Each of them brought rain, a few thunderstorms, strong wind gusts, and very powerful waves up on Lake Michigan.
These "fall systems" develop and become potent across the nation's midsection because of the battle between summer's last gasp and cold air attempting to push south from Canada.
When the two temperature extremes collide, you can get these very large storms.
They typically form in the Plains before pushing into the Upper Midwest and Great Lakes. An example of one's path would be from Nebraska to Minnesota to the Upper Peninsula of Michigan.
And when you get one of these storms, the impacts in Indiana and Michigan are typically strong to very strong winds, powerful waves on Lake Michigan and rain.Occasionally we can see damaging wind gusts over 55 mph, thunderstorms and sometimes even worse.

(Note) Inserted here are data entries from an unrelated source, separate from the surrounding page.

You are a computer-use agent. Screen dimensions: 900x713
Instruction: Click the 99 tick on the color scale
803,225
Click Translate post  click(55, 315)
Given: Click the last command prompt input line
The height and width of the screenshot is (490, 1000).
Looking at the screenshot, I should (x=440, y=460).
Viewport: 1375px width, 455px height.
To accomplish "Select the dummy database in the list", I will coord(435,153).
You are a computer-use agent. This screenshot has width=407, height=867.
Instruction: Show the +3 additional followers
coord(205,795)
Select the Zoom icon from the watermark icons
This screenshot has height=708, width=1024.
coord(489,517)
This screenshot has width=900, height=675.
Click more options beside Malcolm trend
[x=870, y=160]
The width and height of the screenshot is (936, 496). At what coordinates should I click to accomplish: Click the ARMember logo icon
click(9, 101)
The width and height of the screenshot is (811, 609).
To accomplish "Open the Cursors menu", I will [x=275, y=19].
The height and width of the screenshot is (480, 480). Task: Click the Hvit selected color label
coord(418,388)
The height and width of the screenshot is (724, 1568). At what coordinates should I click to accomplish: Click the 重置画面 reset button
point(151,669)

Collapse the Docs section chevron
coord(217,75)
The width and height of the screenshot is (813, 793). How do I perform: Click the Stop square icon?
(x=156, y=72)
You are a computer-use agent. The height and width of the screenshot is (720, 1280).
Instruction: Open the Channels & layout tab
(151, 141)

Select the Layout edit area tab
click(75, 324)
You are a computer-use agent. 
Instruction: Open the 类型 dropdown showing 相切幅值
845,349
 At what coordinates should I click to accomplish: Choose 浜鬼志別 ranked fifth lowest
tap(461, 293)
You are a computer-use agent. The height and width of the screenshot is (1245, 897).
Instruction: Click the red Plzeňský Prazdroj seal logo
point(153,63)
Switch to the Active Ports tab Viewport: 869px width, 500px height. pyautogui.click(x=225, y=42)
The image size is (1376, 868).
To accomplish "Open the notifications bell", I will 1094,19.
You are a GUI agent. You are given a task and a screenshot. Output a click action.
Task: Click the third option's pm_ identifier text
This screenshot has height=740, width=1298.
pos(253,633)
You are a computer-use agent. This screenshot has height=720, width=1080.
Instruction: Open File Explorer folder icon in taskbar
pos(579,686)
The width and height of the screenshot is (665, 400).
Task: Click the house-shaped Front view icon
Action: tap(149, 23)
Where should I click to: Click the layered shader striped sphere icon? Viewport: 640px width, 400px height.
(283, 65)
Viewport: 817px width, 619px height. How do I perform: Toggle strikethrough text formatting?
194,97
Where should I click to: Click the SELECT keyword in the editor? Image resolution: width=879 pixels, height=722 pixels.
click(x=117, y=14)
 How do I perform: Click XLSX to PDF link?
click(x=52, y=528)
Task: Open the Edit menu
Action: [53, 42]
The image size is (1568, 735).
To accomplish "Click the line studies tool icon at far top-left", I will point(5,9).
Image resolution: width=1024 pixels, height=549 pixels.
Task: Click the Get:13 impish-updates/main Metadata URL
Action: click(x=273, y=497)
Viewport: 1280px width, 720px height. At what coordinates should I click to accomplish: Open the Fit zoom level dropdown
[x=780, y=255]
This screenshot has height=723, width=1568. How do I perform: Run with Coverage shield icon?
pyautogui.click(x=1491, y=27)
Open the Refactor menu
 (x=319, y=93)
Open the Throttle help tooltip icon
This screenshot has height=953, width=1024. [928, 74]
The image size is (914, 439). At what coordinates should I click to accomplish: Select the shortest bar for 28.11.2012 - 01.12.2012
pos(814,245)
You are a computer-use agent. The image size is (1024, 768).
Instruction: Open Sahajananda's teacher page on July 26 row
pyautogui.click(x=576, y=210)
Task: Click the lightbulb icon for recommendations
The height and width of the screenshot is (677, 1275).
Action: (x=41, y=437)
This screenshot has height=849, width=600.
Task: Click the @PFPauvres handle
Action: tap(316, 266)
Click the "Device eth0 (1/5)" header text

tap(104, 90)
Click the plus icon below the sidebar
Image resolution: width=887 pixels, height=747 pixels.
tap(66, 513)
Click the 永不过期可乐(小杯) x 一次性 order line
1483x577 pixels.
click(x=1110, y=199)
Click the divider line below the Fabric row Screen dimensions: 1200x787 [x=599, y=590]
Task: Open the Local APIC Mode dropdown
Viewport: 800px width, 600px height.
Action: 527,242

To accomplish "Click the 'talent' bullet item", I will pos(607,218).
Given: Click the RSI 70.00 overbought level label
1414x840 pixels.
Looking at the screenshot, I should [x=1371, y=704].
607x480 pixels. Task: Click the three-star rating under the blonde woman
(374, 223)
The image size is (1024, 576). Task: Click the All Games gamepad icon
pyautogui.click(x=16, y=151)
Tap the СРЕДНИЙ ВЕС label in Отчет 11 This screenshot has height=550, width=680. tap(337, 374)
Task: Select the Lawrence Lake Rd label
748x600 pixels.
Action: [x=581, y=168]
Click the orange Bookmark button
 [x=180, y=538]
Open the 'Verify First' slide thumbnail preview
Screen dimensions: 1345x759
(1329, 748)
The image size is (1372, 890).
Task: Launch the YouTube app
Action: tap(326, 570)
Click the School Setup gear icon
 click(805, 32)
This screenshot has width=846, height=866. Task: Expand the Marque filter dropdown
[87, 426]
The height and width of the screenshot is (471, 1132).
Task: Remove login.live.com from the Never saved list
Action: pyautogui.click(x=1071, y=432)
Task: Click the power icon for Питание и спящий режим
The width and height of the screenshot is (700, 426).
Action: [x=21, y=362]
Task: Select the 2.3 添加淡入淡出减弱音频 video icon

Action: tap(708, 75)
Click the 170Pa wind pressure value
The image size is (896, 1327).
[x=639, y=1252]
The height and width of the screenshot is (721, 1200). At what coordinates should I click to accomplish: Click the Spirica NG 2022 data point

“We can see heavy rainfall for one. And it can be a severe weather event. We can have a tornado outbreak like we did just some five, six years ago when we had several tornadoes across the state of Indiana,” said Mark Frazier, the Meteorologist in-charge at the National Weather Service in North Webster, Indiana.
But severe weather isn't the only wild type of weather that can be brought about by these systems...
“With these systems during the fall time, you can see an early snow event, let’s say, in the month of November," he told ABC 57 News.
Frazier says it's slightly unusual to see two storms as strong as the ones we've seen within a week of each other, but it's not extremely rare.
Going forward, we can certainly expect to see additional powerful systems as opposing air masses battle it out for supremacy in the Midwest and Great Lakes.